Наш автор едва ли мог ожидать материальных выгод от продажи этой идиллии, но, может быть, он думал, что ее успех облегчит ему вообще дальнейшую его литературную работу. Он выпустил идиллию в свет, однако анонимно. На обложке значилось, что она сочинена В. Аловым, а в предисловии говорилось от лица каких-то мнимых издателей, что автор ее – восемнадцатилетний юноша, что сама идиллия представляет из себя лишь разрозненные отрывки, что главный характер главного героя не дорисован, но что все-таки издатели гордятся тем, что по возможности споспешествовали свету ознакомиться с созданием юного таланта. Как видим, это не совсем скромное предисловие отзывалось несколько рекламой. Но она не спасла идиллии.
«Ганц» был принят критикой враждебно. Сначала «Московский телеграф», а затем «Северная пчела» расправились с ним жестоко – так, по крайней мере, казалось автору, который впал в отчаяние и сам предал казни своего первенца: он отобрал из книжных лавок и сжег почти все экземпляры.

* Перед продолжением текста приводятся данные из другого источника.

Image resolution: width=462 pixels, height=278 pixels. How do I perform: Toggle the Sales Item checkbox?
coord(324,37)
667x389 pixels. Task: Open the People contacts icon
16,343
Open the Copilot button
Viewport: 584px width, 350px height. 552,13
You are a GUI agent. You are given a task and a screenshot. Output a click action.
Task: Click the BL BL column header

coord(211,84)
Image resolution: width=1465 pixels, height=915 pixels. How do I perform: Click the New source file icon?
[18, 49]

Суд был несколько поспешный, тем более что критика, осудив этот юношеский опыт, все-таки признала, что в авторе заметно воображение и способность писать хорошие стихи. Но самолюбие Гоголя границ и тогда уже не имело, и этой суровой расправой со своей книгой он спасал себя от неприятных намеков и напоминаний в будущем. Действительно, так как идиллия была написана и напечатана в большом секрете от всех, даже близких друзей, и так как с книжного рынка она исчезла, то уязвленный автор мог без опасений забыть о ней – что он и сделал.

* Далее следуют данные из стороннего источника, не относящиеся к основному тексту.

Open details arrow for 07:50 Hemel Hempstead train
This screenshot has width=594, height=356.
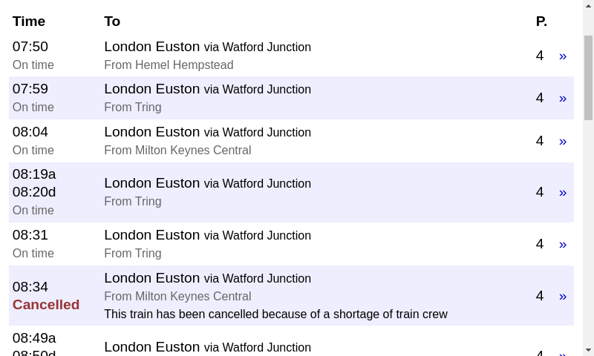tap(563, 56)
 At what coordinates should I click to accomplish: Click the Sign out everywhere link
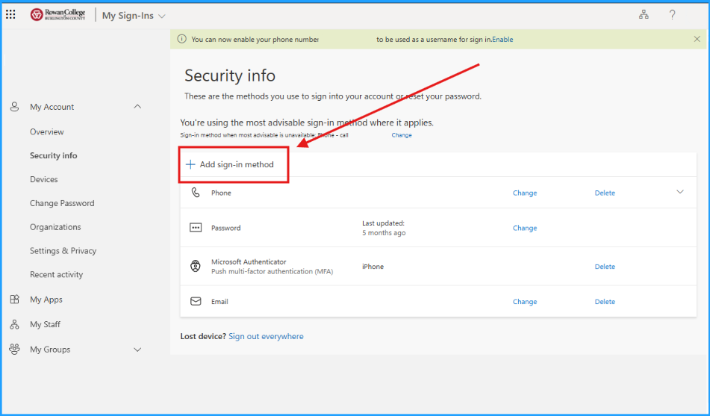[x=266, y=336]
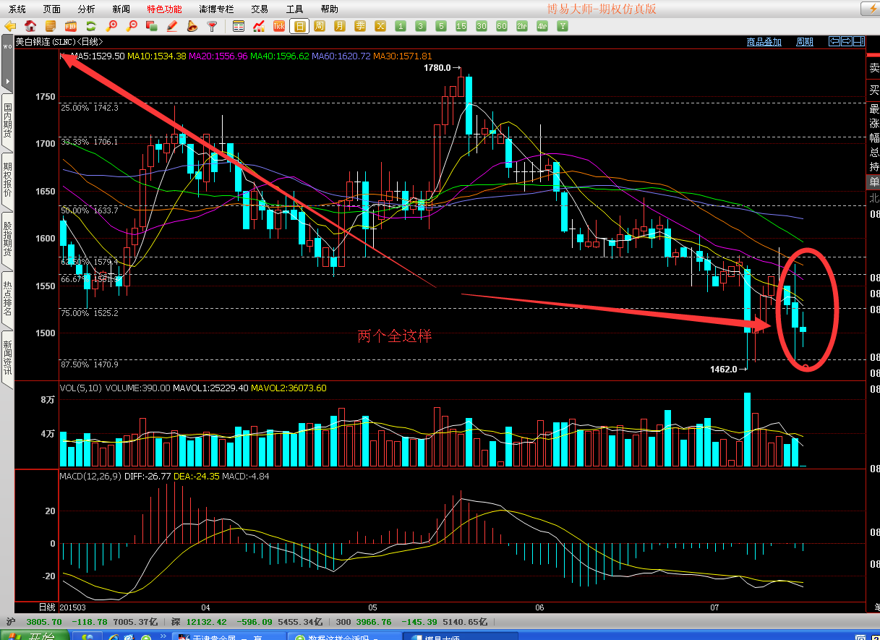Switch to weekly period (周)
Screen dimensions: 880x640
click(320, 26)
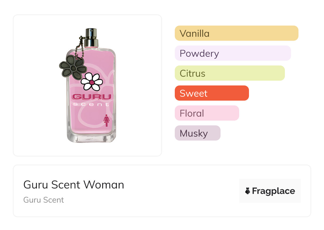Click the small 'scent' text on the bottle

pos(91,104)
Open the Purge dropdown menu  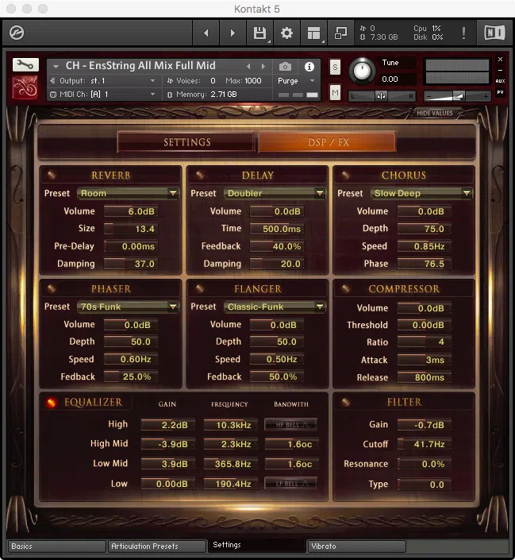(x=296, y=81)
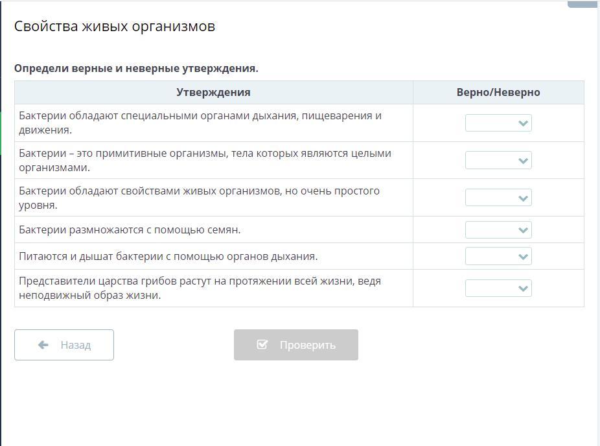Click the Назад button
The height and width of the screenshot is (446, 600).
tap(64, 345)
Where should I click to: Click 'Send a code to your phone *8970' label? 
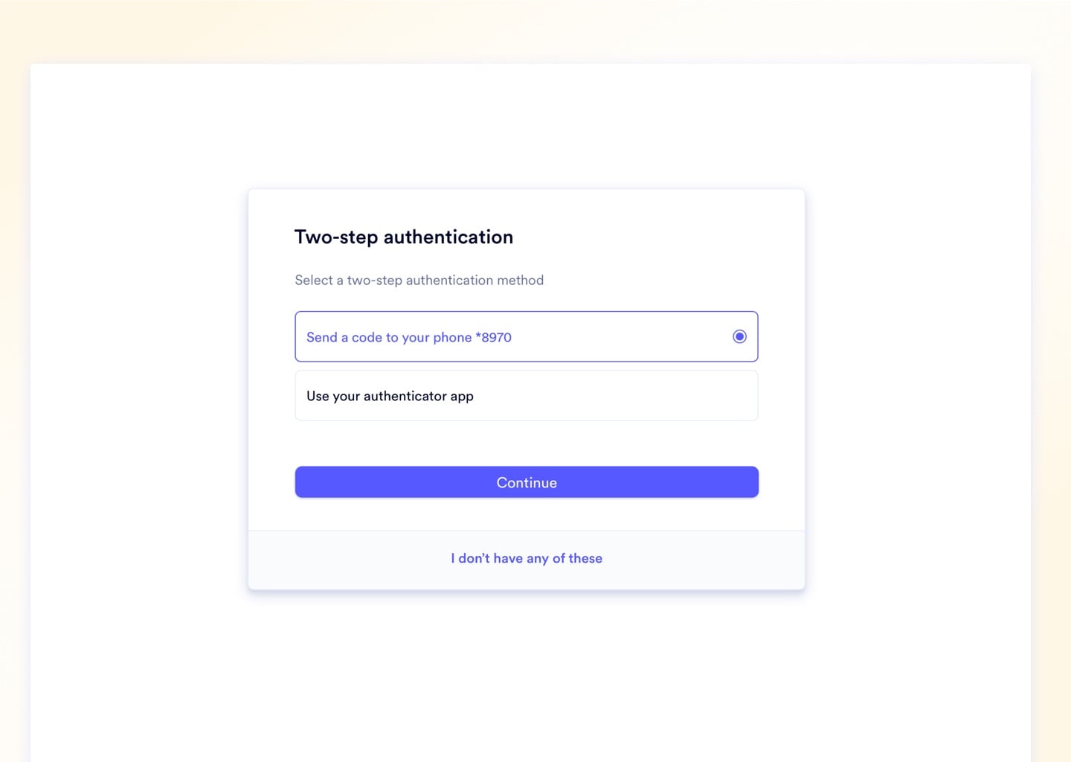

Но эта неудача, довольно обычная в жизни начинающих писателей, произвела в первую минуту на Гоголя самое тягостное впечатление и очень своеобразно отразилась на его жизни.
Наш писатель вдруг, совсем неожиданно, решился покинуть Россию. Это было одно из тех мгновенных решений, одна из тех выходок, на какие часто бывают способны нервные натуры. Смятение духа в Гоголе было сильное, и оно ясно выразилось в любопытном письме, которое он написал матери, извещая ее о своем внезапном отъезде за границу. В письме рядом с явной ложью были и искренние строки, очень ценные.
«Я чувствую налегшую на меня справедливым наказанием тяжкую десницу Всемогущего! – писал Гоголь. – Безумный! Я хотел было противиться этим вечно неумолкаемым желаниям души, которые один Бог вдвинул в меня, претворив меня в жажду, ненасытимую бездейственной рассеянностью света. Он указал мне путь в землю чуждую, чтобы я там воспитал свои страсти в тишине, в уединении, в шуме вечного труда и деятельности, чтобы я сам по нескольким ступеням поднялся на высшую, откуда бы был в состоянии рассевать благо и работать на пользу мира. И я осмелился откинуть эти Божественные помыслы и пресмыкаться в столице здешней между сими служащими, издерживающими жизнь так бесплодно. Пресмыкаться другое дело там, где каждая минута жизни не утрачивается даром, где каждая минута – богатый запас опытов и знаний; но изжить там век, где не представляется совершенно впереди ничего, где все лета, проводимые в ничтожных занятиях, будут тяжким упреком звучать душе, – это убийственно!»